Pelatih asal Spanyol itu menyatakan bahwa situasi tertinggal tujuh poin dari puncak klasemen justru menjadi motivasi ekstra bagi skuadnya. Pernyataan tersebut langsung memicu reaksi keras dari para pengamat Sepak Bola di Prancis.
Tantangan taruhan tersebut dinilai tidak mencerminkan realitas dan situasi kompetisi yang sedang berlangsung di Liga Prancis.
Kritik Tajam Daniel Riolo
Editor RMC Sport Daniel Riolo secara terbuka menyebut sikap pelatih PSG tersebut sangat minable atau menyedihkan. Ia menilai sang pelatih benar-benar terisolasi dari lingkungan Sepak Bola Prancis yang sedang mengalami krisis keuangan.

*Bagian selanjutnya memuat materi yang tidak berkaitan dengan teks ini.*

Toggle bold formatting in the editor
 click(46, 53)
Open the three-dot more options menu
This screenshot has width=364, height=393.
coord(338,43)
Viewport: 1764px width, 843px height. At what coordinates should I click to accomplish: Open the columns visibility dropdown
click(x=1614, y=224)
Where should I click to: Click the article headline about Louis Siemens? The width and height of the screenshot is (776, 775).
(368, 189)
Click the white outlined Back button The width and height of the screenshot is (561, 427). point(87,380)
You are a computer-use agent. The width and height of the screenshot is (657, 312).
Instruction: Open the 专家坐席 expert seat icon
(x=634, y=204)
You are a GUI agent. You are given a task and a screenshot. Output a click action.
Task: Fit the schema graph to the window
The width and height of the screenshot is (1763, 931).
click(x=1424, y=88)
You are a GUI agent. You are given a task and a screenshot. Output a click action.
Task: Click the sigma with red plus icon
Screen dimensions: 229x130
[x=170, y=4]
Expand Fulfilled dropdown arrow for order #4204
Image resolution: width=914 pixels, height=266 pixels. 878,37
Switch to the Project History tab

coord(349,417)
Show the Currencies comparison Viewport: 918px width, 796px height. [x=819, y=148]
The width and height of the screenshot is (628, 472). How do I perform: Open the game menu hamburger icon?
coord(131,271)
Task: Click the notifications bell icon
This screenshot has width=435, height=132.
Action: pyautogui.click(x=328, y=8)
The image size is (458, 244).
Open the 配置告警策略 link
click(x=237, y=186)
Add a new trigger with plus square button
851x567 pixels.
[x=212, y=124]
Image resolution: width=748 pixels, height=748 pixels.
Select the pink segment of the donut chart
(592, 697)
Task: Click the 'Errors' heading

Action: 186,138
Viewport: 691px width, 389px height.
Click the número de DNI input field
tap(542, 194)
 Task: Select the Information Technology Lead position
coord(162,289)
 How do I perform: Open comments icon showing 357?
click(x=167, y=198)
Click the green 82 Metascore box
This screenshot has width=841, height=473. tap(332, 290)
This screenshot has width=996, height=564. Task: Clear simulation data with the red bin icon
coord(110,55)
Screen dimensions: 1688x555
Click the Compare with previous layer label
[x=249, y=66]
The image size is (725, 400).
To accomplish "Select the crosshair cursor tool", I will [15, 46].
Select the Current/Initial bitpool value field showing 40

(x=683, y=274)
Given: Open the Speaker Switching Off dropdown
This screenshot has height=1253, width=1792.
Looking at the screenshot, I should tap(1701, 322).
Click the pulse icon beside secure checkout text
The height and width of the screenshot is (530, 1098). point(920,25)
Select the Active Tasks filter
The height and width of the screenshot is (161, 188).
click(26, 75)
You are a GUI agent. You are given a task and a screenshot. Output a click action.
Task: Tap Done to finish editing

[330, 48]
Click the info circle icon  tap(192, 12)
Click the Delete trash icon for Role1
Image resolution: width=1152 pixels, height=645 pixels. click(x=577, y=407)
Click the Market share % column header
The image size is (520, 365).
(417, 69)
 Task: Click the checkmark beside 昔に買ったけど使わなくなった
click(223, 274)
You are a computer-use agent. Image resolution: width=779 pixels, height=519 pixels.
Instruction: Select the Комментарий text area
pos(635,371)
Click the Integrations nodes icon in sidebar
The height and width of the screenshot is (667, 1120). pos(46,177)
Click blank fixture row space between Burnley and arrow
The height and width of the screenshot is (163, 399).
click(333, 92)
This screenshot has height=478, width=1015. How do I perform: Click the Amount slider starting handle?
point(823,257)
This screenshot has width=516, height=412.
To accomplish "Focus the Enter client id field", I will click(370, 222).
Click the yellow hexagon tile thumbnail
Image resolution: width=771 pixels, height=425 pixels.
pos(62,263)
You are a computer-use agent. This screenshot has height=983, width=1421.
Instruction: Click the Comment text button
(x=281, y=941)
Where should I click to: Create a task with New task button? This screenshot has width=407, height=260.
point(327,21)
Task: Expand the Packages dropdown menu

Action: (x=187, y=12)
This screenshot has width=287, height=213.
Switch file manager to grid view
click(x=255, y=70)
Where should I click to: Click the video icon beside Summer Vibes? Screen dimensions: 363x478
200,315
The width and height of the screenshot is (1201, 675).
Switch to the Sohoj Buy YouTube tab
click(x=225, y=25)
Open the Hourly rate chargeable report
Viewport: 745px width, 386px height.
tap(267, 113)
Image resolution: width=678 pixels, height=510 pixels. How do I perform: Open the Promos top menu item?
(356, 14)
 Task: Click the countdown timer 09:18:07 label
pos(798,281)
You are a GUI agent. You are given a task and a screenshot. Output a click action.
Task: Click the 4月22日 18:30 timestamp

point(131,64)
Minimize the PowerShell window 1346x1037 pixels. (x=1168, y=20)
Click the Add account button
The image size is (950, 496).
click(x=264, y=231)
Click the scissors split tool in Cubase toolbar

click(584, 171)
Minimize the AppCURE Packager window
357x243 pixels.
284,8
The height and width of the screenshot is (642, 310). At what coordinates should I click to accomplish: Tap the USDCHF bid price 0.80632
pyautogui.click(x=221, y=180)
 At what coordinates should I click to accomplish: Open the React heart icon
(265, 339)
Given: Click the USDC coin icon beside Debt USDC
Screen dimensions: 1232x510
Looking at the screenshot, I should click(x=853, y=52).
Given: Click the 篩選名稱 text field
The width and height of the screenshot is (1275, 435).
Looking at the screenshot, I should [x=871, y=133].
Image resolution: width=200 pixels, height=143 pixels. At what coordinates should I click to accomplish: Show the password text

Riolo mengingatkan bahwa klub ibu kota memiliki anggaran tanpa batas yang jauh melampaui klub-klub pesaing di liga domestik. Komentar tantangan juara itu dianggap sebagai bentuk pelecehan terhadap klub lain yang berjuang dengan keterbatasan dana.
Jurnalis senior itu menegaskan bahwa keunggulan finansial yang masif membuat tantangan taruhan tersebut kehilangan esensi sportivitas.
Sorotan Anggaran Tanpa Batas
Kritikus Sepak Bola tersebut menyoroti kemudahan finansial klub dalam mendatangkan pemain bintang dengan nilai transfer fantastis. Kegagalan rekrutan mahal tidak memberikan dampak buruk yang signifikan bagi stabilitas finansial klub.
Riolo menyayangkan sikap pelatih yang seolah kebal terhadap segala bentuk kritik publik setelah mempersembahkan prestasi bagi klub. Ia mendesak agar ada sedikit rasa hormat terhadap klub-klub kecil yang berjuang di tengah krisis.